As more and more Jews enrolled in City College, it acquired a reputation for being a “Jewish school.” Indeed, by 1920 both City College and Hunter College had become between 80 and 90 per cent Jewish. A number of other Eastern colleges showed rapid increases in their Jewish enrollment. Before Columbia instituted restrictive quotas after World War I, it had a Jewish enrollment of 40 per cent. The figure for New York University was probably higher; the figure for Harvard was 20 per cent. Without its pejorative implications the notion of a “Jewish invasion” would not be inappropriate for describing the trends in these institutions prior to World War I.
The high rate of college attendance among Jews is easier to understand against the background of conditions in the secondary schools. During the early 1900’s American society did not place much value on a continuing education. The vast majority of Americans were employed in occupations that required few skills, especially of a kind that comes with formal education. For most people anything beyond a rudimentary knowledge of the three R’s had little practical value, and the tendency in the schools was to emphasize “life adjustment” rather than intellectual development with an eye to college preparation. The individual who graduated from high school was the exception, not the rule. Those who did complete high school came mostly from the economically advantaged strata of society. They alone could afford to postpone employment and could see in a high school or college education some prospective utility and economic benefit.
Nevertheless, the common school did provide an opportunity for those in the lower classes with sufficient ingenuity or will to obtain free education for their children.
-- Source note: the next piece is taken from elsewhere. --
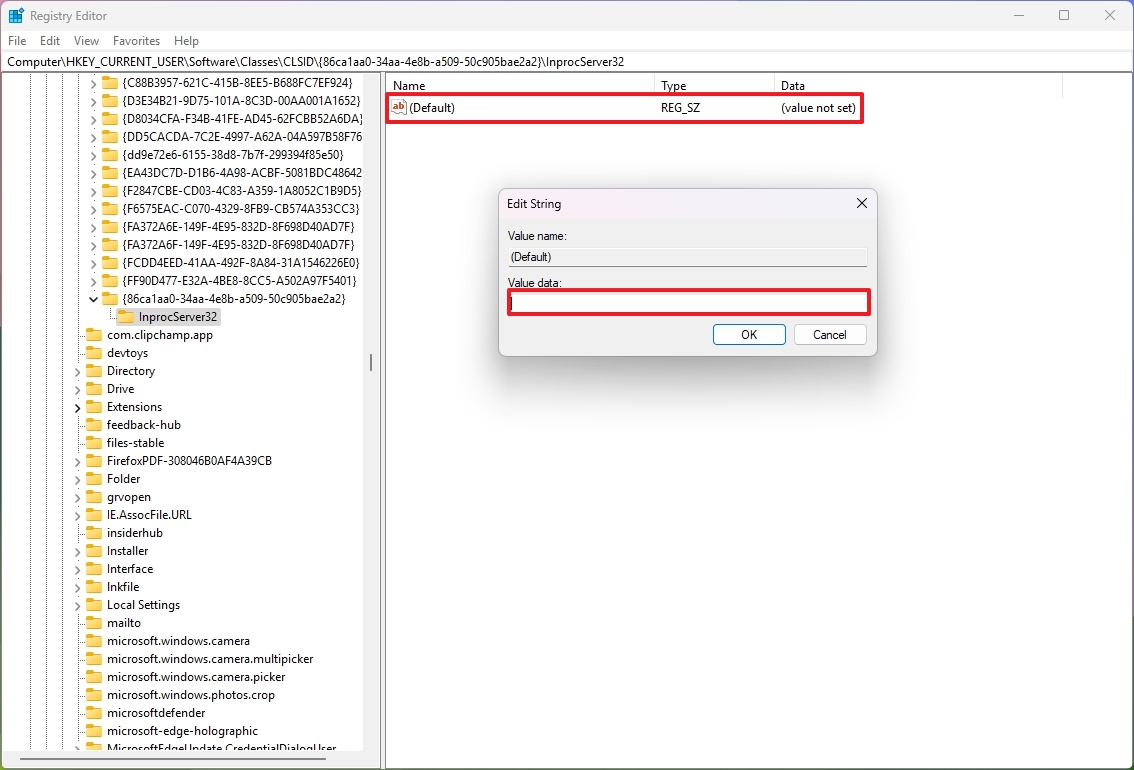The image size is (1134, 770).
Task: Click the tree pane vertical scrollbar
Action: click(x=371, y=362)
Jews availed themselves of this opportunity with greater frequency than most other groups. A 1922 study of one Eastern high school found that the academic record of Russian-Jewish students was surpassed only by children of German or Scandinavian parents. In comparison to other ethnic groups, including native Americans, Jewish children were more likely to reach high school, more likely to finish high school if they entered, and more likely to enroll in college preparatory rather than commercial or technical courses.
From a historical perspective it makes little sense to explain Jewish academic success in terms of a special aptitude or brilliance on the part of Jews. It was enough that Jews placed high value on education, that they were more often willing to undergo sacrifices, and that their children had the motivation and perseverance to stay in school when most of their contemporaries had liberated themselves from academic routine and discipline.
Nor did it demand any special talent to gain admission to college, even a prestigious college. Fifty years ago the gates to most of the nation’s colleges were open to anyone with only minimal academic credentials. In 1922 admission to Harvard was guaranteed to anyone with the appropriate high-school training who passed an entrance examination. The fact of the matter is that Jews did not face intense competition from non-Jews, at least not on the scale that is characteristic today. With determination, average intellect, and modest financial resources, a student could make his way through the academic system.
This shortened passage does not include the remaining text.